With the ship's captain reported to be in pirates' hands, the unfinished drama casts a bright spotlight on increasingly insecure shipping lanes. The hijacking of the Maersk Alabama cargo ship – which apparently involved the first hostage-taking of American merchant sailors in the pirate-infested waters off Somalia – at first appeared to end hours after the ordeal began, with the 20-member crew overpowering and detaining one pirate and others fleeing to the sea.
Then it was learned that the foiled pirates had kidnapped the ship's captain and were holding him hostage in a lifeboat. An American warship and a small fleet of other vessels had been dispatched to the scene, US officials reported Tuesday afternoon.
The Hollywood-worthy episode – the ship's crew used antipiracy training to retake the ship, then reported home on events via cellphone – puts renewed focus on Somalia, a lawless state run by Islamist extremists that provides safe harbor to gangs of pirates.
But it also is likely to cause a closer look world actions thus far to combat the problem. With ship seizures off Somalia tripling between 2007 and 2008, a consortium of international maritime powers, including the US, has increased patrols in the shipping lanes of the Indian Ocean. The patrols and stepped-up training of navies whose waters are seeing pirate activity rise are the result of measures the United Nations adopted in December.

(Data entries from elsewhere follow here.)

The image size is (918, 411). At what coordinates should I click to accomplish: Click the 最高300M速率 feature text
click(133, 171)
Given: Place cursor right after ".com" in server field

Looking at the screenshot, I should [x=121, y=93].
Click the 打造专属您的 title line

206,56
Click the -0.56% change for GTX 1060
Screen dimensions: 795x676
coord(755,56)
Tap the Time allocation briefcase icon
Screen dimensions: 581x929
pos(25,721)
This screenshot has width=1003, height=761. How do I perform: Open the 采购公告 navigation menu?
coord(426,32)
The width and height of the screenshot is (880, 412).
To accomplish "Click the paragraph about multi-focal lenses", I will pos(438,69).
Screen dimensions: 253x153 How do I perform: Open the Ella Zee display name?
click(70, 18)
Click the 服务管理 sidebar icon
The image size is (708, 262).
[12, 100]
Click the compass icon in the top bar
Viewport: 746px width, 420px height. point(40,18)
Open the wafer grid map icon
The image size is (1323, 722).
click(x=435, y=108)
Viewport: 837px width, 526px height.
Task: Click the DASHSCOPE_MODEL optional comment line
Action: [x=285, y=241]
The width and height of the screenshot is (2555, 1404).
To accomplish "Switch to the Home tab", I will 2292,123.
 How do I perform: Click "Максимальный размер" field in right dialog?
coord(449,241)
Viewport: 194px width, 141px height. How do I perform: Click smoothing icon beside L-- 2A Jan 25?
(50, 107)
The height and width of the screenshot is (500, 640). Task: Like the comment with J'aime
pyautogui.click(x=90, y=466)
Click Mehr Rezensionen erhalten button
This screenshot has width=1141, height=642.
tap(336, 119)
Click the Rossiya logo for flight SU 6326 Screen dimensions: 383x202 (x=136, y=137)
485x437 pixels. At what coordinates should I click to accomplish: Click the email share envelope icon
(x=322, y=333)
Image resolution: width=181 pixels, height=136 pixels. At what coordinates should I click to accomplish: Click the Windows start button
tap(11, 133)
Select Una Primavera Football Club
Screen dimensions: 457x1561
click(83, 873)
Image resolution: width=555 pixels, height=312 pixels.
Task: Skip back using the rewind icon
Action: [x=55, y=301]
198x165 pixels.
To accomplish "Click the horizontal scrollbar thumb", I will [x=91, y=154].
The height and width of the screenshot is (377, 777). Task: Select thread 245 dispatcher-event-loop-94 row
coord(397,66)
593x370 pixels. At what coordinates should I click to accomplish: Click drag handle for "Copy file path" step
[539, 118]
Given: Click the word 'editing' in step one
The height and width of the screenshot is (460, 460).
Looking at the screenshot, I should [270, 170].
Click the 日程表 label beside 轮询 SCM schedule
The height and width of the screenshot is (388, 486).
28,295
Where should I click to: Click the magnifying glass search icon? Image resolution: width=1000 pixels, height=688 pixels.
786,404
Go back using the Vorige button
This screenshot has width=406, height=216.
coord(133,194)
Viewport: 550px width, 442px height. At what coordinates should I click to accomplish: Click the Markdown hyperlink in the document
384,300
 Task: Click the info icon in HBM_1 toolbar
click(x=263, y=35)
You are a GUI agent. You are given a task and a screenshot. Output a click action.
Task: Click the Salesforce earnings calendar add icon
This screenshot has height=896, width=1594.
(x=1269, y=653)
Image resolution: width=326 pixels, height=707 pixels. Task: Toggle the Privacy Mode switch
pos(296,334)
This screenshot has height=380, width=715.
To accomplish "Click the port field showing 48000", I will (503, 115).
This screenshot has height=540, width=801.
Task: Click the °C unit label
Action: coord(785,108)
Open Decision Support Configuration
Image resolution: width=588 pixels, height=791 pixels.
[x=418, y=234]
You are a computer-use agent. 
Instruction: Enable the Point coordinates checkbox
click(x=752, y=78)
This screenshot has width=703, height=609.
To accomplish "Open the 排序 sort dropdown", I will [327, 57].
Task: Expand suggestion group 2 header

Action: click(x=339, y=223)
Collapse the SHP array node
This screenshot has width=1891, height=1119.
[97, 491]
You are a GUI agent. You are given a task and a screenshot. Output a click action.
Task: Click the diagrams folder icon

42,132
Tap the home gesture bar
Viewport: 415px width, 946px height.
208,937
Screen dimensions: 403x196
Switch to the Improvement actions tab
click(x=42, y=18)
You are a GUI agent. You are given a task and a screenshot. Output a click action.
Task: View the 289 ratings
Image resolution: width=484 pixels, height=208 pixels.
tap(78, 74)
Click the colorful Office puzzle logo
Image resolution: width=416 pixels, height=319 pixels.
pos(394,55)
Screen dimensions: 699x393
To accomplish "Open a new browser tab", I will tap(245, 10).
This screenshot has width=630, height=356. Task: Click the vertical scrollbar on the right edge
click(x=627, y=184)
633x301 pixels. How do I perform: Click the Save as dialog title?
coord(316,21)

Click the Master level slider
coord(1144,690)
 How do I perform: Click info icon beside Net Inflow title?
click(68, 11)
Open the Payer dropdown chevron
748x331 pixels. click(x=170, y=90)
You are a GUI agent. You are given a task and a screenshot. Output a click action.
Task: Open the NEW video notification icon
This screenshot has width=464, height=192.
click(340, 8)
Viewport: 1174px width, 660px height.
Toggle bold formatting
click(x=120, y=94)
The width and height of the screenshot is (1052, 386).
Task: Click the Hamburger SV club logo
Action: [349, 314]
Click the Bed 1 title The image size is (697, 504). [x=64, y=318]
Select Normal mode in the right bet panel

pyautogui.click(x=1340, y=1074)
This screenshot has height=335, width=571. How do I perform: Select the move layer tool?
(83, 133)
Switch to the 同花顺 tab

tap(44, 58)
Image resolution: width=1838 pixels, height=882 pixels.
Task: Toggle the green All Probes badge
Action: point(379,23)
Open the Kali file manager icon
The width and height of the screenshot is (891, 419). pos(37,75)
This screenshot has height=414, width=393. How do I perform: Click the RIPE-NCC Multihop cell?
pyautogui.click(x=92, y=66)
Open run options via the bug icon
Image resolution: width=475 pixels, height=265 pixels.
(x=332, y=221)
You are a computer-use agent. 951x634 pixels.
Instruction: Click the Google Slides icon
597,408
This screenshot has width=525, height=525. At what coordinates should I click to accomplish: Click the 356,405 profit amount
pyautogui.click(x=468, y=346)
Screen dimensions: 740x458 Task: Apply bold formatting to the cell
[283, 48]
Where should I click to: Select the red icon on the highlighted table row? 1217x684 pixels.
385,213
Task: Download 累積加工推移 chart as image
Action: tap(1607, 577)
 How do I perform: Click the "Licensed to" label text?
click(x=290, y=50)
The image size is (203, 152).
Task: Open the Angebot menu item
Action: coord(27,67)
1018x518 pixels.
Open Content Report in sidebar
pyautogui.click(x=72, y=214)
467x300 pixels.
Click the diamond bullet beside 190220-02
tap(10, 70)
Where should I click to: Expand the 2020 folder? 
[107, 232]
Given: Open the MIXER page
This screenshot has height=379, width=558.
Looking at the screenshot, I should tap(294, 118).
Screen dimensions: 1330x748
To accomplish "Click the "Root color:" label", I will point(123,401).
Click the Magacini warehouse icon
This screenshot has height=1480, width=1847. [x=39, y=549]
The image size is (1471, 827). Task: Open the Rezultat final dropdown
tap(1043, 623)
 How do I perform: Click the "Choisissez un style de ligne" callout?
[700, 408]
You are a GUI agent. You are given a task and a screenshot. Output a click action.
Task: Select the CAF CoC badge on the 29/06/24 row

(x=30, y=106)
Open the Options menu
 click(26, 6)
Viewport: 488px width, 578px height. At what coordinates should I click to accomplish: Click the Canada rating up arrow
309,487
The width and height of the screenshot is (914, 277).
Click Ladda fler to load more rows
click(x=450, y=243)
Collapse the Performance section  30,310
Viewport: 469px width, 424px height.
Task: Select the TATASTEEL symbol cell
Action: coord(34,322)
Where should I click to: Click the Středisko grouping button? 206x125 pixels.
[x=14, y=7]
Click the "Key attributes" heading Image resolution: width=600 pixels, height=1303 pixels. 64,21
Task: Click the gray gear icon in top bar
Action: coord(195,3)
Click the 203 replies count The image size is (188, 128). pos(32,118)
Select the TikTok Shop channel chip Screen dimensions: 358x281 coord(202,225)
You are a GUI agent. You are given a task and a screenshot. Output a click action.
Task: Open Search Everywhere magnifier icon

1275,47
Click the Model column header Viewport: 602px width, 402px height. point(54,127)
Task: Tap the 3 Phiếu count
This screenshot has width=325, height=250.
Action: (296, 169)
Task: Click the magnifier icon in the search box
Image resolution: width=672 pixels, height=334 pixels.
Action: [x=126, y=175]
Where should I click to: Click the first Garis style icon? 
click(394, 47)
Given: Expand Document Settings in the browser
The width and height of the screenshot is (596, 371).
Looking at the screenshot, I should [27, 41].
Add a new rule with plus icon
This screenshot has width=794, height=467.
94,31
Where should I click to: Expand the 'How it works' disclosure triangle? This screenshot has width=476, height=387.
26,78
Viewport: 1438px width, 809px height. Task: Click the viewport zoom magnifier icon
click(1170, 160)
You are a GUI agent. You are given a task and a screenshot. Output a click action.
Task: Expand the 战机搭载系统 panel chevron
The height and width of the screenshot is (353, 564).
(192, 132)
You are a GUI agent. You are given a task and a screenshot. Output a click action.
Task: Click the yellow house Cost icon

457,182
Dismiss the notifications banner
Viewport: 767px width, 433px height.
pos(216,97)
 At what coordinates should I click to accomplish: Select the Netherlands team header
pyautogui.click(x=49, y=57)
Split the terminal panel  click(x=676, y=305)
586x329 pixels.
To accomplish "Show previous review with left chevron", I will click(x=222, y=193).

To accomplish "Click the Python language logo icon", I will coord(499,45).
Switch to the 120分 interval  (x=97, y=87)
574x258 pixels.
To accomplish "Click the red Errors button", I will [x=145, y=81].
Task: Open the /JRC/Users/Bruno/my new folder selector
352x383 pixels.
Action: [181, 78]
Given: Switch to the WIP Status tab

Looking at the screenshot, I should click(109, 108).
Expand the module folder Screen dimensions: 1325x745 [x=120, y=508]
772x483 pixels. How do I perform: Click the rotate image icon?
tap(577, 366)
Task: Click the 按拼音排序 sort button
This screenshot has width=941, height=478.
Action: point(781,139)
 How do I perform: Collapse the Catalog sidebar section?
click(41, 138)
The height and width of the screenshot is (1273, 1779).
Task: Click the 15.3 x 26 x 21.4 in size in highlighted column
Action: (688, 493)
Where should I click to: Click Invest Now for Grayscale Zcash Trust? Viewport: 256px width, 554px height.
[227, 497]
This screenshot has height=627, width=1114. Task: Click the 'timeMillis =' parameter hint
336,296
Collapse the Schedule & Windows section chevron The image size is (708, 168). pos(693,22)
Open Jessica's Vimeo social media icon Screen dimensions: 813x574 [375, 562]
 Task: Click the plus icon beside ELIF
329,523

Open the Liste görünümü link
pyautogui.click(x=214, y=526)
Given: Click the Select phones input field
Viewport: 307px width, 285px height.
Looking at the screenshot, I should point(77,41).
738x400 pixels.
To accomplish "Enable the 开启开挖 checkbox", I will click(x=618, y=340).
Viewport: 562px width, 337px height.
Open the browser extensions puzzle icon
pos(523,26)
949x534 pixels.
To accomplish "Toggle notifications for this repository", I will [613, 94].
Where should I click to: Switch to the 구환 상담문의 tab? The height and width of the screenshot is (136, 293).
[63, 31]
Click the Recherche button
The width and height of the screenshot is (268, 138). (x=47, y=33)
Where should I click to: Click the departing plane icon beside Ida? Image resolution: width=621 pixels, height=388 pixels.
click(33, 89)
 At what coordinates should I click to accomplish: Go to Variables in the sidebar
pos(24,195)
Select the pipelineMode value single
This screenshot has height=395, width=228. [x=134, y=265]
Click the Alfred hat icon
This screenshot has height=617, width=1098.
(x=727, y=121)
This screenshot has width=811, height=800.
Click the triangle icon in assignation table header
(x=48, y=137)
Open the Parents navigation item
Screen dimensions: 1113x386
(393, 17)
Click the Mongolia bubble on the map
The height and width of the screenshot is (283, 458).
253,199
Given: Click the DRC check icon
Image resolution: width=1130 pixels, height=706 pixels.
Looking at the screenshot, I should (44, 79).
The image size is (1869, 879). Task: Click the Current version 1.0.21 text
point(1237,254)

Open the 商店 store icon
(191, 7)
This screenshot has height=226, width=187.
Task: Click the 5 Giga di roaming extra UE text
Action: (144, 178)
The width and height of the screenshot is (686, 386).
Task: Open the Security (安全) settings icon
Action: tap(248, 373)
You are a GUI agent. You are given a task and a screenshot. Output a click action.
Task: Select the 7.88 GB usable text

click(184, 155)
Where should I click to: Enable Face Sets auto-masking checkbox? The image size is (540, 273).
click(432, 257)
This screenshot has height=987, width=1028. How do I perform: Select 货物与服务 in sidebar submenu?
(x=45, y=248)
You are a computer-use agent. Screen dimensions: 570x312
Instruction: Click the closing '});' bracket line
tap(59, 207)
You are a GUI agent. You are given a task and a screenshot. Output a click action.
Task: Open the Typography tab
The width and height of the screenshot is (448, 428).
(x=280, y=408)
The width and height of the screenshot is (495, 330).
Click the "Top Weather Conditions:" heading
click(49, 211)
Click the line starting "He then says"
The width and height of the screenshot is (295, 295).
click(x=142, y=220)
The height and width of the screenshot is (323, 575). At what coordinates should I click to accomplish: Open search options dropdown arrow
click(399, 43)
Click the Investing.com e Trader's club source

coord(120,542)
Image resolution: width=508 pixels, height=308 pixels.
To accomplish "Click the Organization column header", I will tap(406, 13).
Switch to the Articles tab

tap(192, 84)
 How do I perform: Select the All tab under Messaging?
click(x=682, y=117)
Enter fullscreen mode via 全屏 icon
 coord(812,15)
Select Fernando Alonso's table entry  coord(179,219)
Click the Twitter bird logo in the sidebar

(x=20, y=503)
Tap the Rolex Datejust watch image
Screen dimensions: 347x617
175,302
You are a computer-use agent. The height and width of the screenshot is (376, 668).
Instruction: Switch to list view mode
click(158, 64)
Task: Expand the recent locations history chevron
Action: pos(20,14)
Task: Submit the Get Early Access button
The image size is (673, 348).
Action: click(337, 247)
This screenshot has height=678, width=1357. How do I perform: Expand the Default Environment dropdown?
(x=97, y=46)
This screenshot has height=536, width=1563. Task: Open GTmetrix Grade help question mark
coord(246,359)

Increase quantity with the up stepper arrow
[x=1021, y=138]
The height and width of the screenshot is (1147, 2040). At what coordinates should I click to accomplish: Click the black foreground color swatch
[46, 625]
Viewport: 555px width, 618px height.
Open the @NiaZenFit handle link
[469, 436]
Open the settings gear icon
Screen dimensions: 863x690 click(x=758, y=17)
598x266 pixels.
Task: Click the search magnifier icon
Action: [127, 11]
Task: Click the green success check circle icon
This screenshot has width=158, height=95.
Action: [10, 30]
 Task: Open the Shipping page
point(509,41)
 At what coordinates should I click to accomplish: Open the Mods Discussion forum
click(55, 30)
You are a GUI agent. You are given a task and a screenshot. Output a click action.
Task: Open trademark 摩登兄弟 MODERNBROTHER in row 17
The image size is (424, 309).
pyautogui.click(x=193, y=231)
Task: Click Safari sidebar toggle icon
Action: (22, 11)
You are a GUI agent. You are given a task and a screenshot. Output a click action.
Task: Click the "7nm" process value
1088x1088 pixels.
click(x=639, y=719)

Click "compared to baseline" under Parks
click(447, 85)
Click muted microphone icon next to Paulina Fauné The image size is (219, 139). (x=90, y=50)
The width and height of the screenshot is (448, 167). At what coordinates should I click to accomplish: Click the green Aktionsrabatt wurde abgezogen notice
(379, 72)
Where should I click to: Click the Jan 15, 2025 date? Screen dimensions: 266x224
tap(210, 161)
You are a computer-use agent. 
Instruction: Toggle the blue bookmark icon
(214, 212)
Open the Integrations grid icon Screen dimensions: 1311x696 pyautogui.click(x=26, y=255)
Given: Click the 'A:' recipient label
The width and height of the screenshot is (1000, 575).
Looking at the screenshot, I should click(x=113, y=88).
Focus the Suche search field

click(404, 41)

Three months into the international anti-piracy campaign, as many as 17 nations are participating in increased patrols, and more are expected to join, according to the Associated Press.
But more decisive action is needed if piracy is to be stopped, experts say.
"The bottom line is you have to stop them from being able to use their booty," says Daveed Gartenstein-Ross, director of the Center for Terrorism Research at the Foundation for the Defense of Democracies in Washington.